• [What the task requires]: Starting with the line containing "Task: Hide the MVI_7847 layer with eye icon" and going on through the line containing "You are a computer-use agent. Image resolution: width=2000", return the lines of the data below exactly, and only those.

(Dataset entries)
--------------------------------

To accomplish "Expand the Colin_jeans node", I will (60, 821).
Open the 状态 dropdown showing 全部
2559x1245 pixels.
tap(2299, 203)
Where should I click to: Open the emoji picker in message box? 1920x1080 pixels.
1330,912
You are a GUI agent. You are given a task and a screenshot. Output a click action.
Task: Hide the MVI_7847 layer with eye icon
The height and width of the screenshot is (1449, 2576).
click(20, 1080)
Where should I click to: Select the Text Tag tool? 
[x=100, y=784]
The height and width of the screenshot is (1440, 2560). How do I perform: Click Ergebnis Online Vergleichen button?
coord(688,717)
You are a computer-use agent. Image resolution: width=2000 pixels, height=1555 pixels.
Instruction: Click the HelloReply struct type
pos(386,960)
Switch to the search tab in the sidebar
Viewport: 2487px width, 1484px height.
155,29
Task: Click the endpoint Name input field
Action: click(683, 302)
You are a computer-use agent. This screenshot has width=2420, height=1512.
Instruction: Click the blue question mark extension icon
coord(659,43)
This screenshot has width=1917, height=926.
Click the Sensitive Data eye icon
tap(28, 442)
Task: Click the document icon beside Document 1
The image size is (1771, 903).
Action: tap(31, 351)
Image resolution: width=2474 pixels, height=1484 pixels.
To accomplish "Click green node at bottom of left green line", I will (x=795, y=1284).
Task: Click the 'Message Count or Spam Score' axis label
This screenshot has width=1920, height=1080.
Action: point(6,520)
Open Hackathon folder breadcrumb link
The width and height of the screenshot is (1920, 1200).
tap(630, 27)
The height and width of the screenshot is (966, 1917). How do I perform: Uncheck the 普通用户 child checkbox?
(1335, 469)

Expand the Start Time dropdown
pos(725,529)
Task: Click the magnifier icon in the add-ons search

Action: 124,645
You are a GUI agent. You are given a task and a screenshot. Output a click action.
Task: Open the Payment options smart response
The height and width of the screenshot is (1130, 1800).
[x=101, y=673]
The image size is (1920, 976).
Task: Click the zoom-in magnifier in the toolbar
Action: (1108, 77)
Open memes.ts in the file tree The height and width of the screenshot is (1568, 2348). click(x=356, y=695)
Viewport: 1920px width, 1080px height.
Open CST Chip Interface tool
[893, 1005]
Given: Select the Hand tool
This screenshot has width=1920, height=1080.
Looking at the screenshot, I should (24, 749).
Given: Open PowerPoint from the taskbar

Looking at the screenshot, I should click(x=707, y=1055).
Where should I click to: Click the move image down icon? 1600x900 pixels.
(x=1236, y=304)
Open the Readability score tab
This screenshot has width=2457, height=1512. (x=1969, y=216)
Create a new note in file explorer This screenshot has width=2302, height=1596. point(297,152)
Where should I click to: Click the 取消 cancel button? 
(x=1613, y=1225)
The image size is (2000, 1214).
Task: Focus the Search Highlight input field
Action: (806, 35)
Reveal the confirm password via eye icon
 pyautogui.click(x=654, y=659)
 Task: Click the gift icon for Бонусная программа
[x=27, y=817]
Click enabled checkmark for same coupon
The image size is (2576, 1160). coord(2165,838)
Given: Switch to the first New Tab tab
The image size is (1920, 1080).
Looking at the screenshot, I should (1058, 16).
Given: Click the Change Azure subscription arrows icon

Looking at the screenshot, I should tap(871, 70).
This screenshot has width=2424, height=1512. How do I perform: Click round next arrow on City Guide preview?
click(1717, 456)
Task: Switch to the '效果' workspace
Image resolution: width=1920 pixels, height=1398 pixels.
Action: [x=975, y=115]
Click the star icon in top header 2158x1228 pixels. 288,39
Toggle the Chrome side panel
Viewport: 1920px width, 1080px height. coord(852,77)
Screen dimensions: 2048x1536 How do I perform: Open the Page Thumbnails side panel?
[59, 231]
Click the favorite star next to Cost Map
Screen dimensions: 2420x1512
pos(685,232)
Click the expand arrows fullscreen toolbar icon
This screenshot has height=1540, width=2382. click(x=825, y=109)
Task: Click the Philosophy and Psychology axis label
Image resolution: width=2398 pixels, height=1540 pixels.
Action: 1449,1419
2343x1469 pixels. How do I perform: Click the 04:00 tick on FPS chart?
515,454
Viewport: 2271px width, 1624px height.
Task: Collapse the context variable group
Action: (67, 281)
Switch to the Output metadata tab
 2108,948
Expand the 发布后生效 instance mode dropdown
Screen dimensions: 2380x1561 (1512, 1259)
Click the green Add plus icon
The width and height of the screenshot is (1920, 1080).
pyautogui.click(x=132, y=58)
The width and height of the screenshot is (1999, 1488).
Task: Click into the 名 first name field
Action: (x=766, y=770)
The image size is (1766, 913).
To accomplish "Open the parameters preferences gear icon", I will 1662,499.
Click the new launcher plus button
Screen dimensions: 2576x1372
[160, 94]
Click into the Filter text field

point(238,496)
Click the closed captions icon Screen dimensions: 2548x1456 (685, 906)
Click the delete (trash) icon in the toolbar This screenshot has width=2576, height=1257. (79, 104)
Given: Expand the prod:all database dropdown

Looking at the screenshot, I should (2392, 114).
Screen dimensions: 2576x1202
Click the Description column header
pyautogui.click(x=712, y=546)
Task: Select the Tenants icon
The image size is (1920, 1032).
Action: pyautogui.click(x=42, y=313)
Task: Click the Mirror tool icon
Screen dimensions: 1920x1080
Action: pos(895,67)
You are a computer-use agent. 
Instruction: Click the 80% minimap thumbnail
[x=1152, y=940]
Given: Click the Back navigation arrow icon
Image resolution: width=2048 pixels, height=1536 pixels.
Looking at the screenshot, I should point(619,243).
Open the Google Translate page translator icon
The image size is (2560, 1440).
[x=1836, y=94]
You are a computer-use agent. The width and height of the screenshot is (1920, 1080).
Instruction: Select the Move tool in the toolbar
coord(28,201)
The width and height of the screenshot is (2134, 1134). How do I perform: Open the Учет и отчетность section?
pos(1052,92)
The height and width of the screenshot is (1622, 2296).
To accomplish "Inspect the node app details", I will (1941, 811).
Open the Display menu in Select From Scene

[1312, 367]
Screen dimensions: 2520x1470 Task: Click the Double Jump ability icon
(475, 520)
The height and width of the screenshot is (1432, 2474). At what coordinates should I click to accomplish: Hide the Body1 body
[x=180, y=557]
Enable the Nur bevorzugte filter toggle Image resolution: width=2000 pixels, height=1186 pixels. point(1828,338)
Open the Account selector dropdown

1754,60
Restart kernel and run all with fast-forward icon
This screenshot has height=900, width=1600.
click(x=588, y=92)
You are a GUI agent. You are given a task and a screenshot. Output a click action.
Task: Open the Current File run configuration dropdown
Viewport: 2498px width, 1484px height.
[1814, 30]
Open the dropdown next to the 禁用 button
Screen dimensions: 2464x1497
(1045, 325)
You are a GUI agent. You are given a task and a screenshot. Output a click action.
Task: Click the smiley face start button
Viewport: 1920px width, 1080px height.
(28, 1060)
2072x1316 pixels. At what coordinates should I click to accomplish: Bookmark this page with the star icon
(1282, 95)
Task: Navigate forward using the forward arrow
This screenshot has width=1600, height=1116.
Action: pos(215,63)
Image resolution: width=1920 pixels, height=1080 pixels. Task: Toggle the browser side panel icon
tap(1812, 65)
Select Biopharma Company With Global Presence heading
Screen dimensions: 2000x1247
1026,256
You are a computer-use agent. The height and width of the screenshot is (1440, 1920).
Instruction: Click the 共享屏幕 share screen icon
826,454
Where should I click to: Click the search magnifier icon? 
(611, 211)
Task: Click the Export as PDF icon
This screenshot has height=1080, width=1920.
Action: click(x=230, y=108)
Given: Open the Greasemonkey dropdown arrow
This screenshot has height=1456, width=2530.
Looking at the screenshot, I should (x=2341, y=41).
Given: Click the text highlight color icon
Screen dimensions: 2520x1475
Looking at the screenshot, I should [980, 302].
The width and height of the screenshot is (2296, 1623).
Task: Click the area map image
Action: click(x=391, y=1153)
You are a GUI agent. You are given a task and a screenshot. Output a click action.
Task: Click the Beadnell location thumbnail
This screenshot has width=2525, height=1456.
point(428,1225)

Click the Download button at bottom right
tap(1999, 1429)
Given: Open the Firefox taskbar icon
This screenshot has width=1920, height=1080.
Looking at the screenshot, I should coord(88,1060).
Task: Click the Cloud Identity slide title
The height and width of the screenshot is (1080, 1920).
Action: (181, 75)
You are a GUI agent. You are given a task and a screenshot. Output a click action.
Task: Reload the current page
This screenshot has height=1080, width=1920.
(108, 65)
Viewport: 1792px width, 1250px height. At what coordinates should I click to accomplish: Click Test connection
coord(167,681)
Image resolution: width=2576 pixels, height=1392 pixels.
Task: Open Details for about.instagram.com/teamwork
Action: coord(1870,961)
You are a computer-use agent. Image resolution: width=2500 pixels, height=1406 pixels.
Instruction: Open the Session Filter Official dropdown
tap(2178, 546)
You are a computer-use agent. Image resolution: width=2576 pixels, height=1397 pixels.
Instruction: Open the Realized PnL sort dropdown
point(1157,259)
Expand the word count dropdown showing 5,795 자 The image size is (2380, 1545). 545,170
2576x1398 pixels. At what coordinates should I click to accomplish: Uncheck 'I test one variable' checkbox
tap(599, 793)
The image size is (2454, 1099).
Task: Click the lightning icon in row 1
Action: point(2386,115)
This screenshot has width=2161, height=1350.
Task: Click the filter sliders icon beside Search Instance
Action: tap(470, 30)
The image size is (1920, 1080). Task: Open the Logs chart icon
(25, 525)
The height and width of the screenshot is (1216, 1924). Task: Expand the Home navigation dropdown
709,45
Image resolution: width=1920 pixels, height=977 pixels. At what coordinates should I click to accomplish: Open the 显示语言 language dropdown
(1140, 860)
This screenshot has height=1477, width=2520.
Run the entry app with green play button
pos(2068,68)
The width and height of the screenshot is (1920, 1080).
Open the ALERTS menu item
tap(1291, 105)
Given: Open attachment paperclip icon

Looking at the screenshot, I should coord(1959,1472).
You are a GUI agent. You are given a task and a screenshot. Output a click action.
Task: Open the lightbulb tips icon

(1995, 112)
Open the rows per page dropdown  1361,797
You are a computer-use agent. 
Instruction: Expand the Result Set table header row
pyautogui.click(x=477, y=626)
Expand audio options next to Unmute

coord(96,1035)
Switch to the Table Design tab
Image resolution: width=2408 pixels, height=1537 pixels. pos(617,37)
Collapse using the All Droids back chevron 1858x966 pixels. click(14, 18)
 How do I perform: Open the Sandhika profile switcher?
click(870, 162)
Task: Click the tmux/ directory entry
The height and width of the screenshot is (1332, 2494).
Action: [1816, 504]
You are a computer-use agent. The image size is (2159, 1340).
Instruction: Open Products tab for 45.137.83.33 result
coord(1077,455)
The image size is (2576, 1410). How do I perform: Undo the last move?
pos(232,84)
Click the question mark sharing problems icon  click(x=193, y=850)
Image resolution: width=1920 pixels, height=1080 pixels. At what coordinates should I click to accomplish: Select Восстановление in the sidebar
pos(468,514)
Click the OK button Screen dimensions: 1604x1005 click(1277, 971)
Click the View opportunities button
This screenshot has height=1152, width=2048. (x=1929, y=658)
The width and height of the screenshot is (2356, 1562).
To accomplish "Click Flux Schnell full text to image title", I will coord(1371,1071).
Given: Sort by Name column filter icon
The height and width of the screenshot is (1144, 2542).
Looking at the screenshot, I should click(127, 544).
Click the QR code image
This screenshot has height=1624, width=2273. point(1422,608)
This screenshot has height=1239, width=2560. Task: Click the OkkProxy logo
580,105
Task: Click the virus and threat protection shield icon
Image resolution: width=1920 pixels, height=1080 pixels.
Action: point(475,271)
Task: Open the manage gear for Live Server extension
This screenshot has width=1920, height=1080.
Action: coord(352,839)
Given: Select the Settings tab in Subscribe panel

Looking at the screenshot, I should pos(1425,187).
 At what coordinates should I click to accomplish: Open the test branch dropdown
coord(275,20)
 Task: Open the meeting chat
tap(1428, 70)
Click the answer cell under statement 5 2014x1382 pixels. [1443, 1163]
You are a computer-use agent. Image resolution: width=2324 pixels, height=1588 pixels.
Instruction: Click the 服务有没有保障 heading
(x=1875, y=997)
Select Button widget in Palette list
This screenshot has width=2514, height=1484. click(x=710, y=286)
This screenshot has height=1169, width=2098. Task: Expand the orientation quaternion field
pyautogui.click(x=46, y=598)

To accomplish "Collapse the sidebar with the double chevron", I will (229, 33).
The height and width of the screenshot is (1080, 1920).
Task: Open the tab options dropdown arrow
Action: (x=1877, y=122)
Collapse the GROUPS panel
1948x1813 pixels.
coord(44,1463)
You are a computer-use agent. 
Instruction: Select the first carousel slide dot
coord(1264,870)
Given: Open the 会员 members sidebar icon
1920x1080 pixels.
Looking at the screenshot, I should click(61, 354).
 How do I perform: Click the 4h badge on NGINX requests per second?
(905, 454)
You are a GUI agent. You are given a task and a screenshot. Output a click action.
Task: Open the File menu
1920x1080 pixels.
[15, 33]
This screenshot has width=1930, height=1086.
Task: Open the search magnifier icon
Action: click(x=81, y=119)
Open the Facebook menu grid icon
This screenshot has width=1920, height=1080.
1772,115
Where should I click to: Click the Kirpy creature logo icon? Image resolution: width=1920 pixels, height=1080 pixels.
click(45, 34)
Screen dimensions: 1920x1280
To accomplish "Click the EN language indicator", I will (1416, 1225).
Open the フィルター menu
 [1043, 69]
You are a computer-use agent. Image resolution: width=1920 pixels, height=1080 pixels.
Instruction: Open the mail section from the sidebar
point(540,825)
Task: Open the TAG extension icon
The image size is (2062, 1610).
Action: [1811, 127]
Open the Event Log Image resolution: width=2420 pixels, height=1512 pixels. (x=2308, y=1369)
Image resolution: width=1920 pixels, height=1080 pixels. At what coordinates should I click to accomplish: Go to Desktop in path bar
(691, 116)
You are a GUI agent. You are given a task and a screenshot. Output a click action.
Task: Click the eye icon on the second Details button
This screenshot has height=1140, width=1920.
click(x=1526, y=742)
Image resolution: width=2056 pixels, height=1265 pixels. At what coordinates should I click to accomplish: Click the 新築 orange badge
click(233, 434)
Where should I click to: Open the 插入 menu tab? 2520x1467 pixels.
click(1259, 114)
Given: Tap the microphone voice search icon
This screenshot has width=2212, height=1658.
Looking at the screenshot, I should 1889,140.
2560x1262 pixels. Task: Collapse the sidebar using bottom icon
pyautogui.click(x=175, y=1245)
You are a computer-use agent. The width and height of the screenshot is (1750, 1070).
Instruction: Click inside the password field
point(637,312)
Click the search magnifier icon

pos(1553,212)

--------------------------------

• [Solution]:
Task: Hide the MVI_7847 layer with eye icon
The height and width of the screenshot is (1449, 2576).
click(20, 1080)
Where should I click to: Select the Text Tag tool? 
[x=100, y=784]
The height and width of the screenshot is (1440, 2560). How do I perform: Click Ergebnis Online Vergleichen button?
coord(688,717)
You are a computer-use agent. Image resolution: width=2000 pixels, height=1555 pixels.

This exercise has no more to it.